- [Work to complete]
Only the lines from the one that contains "Click the reply speech bubble icon" through the end of the entries, both included, should be transcribed, exactly and without pictures.

↓↓↓

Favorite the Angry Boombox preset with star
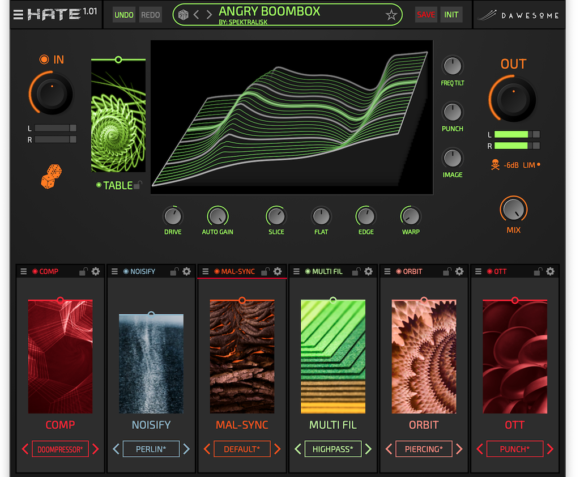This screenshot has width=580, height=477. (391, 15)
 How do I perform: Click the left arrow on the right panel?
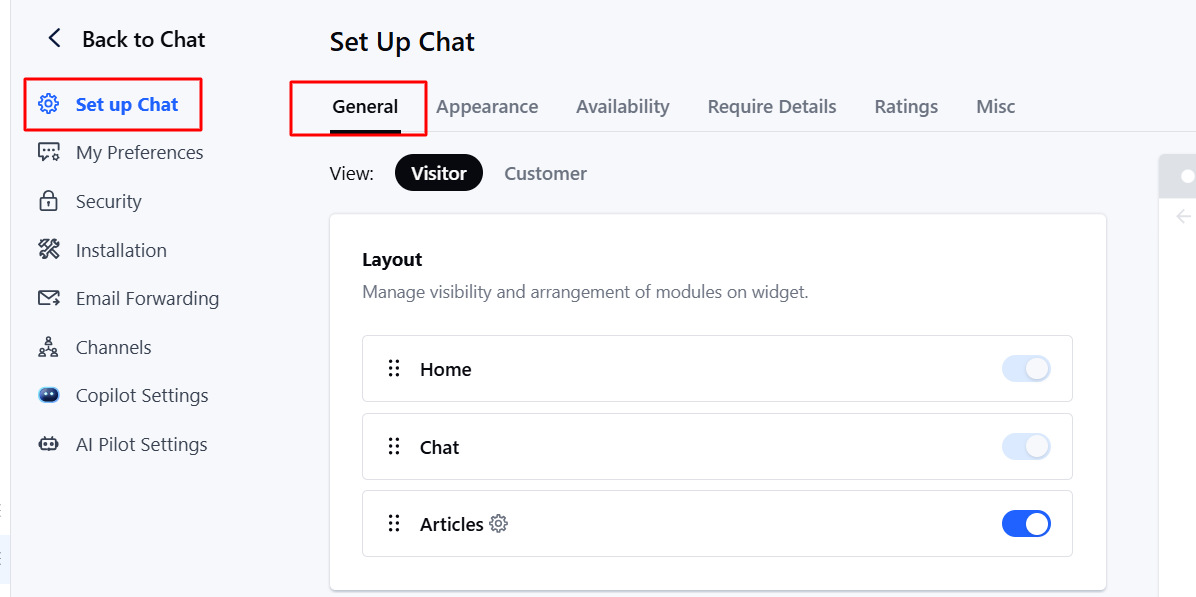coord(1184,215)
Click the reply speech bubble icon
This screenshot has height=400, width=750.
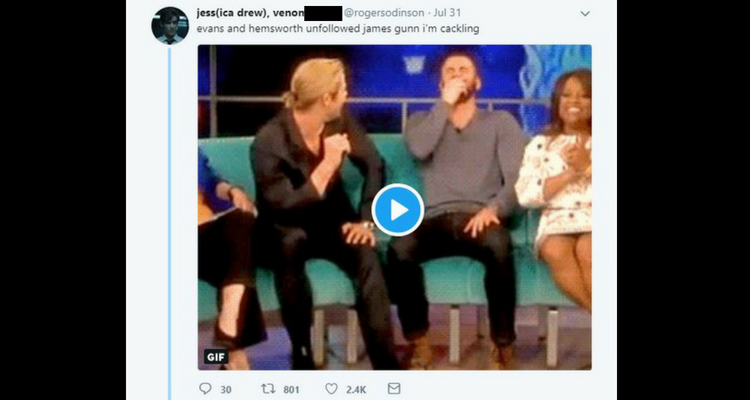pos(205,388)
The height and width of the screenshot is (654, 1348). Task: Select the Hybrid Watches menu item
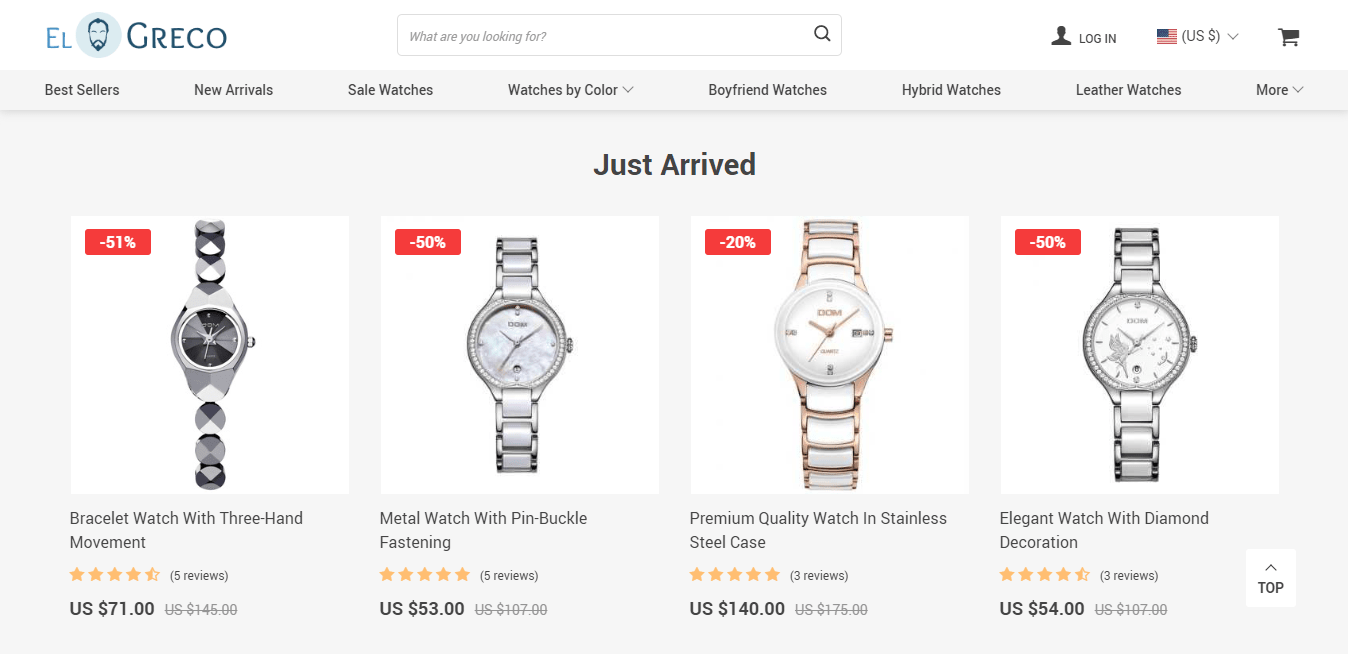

↑↑↑

- [Output of the exercise]
Click the reply speech bubble icon
This screenshot has height=400, width=750.
pos(205,388)
The height and width of the screenshot is (654, 1348). Task: Select the Hybrid Watches menu item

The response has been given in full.